• Aim of the task
Pull out every line from the rows below that contains the word "field", and copy each one in full.

• Extracted data
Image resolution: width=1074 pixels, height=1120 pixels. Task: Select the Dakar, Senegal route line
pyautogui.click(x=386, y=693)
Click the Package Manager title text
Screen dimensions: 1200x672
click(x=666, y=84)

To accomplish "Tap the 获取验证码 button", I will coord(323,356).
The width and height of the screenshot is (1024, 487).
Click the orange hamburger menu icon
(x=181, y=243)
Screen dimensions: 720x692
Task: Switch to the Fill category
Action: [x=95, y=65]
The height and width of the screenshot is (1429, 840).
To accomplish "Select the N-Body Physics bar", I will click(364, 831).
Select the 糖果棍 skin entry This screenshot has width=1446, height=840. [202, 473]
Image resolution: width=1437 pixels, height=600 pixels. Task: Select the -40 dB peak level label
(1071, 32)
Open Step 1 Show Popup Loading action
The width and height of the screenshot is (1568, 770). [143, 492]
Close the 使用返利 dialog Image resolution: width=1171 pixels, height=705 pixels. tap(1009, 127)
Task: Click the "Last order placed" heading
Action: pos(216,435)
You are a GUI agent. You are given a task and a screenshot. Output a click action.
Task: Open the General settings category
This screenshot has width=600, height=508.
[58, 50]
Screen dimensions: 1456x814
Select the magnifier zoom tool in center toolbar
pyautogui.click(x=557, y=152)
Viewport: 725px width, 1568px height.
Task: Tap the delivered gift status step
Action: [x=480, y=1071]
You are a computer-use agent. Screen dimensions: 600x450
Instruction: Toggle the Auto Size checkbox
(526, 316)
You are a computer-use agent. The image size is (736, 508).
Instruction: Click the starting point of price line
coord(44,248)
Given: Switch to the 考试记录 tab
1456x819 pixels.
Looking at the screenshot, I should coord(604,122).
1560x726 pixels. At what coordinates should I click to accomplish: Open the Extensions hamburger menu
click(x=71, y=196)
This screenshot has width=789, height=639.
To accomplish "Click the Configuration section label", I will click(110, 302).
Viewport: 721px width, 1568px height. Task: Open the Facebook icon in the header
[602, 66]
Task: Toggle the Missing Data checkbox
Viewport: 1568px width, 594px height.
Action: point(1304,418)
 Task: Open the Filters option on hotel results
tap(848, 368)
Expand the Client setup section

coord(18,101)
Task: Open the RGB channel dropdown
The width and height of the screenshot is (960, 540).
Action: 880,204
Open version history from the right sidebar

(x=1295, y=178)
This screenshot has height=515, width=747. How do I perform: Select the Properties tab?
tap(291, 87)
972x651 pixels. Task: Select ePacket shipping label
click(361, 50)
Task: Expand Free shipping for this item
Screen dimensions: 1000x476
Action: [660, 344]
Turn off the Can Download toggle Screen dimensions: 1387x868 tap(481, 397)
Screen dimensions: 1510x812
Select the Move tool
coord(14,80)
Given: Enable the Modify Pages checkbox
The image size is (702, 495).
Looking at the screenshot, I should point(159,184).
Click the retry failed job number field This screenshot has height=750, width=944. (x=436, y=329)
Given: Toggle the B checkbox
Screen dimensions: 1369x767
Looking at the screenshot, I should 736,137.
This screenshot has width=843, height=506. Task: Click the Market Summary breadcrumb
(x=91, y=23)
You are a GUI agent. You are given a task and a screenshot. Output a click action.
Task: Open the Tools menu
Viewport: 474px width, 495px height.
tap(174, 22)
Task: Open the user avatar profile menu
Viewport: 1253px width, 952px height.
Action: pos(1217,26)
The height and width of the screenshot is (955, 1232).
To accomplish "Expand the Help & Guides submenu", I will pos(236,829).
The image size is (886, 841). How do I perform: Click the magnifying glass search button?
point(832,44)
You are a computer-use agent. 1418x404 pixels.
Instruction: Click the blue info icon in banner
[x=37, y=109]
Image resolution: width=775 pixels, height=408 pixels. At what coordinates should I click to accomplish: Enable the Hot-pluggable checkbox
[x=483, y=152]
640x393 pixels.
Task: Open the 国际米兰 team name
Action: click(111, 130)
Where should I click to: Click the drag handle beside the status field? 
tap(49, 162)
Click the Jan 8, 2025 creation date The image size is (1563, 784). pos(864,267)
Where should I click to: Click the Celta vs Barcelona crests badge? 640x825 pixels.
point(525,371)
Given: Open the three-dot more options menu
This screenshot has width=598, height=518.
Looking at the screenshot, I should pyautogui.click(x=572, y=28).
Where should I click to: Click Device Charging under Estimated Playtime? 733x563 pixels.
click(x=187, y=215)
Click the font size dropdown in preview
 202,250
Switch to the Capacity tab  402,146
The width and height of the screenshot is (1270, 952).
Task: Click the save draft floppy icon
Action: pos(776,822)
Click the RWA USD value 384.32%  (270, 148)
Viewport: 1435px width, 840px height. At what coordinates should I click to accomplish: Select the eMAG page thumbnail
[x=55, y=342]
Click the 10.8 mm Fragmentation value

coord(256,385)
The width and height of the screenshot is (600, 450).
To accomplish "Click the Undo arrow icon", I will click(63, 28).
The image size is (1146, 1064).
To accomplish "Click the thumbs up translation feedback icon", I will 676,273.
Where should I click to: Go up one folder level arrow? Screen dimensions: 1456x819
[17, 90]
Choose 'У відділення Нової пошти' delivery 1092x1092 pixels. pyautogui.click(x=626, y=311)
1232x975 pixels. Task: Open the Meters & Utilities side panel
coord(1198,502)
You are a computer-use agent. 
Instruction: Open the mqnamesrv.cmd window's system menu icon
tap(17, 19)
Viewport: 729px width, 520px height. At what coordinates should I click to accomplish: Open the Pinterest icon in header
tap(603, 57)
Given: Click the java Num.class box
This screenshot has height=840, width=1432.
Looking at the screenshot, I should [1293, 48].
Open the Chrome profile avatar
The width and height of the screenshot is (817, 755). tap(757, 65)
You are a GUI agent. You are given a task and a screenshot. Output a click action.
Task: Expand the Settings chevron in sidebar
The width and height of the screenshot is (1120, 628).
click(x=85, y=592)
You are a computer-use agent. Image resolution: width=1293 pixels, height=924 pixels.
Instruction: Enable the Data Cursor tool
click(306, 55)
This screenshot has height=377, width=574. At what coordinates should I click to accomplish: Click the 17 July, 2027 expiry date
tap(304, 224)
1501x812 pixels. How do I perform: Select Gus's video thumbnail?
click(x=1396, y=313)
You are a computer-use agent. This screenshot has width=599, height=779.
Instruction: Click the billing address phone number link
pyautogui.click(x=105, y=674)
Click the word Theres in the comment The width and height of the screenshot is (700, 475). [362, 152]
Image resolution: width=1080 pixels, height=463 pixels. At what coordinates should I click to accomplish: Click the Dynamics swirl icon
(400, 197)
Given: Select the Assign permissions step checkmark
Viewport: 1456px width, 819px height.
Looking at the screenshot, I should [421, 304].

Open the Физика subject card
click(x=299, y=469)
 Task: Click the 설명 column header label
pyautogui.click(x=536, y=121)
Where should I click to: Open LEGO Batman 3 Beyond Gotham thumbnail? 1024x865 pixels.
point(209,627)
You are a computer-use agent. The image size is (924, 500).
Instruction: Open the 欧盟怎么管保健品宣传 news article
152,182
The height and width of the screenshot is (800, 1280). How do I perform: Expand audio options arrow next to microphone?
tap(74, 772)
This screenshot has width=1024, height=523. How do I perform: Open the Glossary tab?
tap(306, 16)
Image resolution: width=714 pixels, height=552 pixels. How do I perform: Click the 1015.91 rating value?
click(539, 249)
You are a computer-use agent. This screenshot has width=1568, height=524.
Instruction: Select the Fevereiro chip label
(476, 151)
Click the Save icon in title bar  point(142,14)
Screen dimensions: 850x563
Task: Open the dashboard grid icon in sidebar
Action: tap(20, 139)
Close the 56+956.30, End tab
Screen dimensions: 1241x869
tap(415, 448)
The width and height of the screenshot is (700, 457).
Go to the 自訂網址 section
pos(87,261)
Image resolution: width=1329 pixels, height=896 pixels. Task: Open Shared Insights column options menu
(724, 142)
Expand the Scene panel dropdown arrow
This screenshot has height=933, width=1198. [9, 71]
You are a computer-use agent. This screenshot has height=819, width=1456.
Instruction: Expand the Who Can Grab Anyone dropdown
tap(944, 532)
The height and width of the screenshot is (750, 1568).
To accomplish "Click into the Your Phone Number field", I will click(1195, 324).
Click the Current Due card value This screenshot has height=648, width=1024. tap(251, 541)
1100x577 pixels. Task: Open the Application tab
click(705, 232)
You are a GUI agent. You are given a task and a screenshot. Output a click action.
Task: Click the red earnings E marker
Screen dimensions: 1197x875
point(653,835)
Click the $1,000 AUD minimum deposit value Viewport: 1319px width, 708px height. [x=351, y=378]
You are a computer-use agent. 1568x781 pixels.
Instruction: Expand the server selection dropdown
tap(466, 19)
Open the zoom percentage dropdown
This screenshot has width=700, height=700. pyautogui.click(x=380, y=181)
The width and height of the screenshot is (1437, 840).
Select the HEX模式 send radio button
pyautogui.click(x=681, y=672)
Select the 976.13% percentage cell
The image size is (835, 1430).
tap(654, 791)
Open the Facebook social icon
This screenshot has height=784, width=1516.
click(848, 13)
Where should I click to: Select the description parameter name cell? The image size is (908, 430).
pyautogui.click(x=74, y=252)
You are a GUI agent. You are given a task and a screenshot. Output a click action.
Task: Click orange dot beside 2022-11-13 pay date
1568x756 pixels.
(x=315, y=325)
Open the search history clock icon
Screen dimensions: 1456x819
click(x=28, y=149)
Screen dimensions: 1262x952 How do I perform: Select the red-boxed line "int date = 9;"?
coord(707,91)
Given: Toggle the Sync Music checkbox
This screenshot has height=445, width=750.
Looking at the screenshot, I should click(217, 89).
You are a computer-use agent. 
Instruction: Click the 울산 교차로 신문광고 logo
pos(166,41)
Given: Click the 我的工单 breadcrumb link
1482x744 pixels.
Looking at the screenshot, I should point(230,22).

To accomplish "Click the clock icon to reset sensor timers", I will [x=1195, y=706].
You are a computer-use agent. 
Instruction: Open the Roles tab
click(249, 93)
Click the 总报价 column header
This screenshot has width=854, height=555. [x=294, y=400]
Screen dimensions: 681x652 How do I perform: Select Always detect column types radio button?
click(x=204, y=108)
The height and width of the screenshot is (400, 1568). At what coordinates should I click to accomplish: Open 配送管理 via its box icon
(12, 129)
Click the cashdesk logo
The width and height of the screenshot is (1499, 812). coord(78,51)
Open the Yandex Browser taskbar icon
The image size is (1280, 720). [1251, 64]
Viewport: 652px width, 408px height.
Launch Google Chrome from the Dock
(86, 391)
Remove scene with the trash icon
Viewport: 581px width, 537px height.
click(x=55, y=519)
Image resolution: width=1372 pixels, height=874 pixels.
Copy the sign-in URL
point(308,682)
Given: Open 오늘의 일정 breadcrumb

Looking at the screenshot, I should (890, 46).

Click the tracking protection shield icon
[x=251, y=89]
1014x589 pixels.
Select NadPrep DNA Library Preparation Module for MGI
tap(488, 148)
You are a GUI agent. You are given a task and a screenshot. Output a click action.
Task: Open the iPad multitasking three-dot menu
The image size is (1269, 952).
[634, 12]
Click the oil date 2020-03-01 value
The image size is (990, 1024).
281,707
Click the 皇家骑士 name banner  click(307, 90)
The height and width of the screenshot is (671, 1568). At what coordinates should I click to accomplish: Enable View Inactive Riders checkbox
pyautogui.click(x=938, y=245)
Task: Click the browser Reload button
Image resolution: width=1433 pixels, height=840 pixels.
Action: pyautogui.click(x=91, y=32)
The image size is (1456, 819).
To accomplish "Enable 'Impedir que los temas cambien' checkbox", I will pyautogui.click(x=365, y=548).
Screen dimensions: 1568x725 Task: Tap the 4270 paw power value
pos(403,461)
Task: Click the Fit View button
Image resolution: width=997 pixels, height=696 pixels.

• Finished answer
Click the retry failed job number field This screenshot has height=750, width=944. (x=436, y=329)
Where should I click to: Click the drag handle beside the status field? 
To accomplish "Click into the Your Phone Number field", I will click(1195, 324).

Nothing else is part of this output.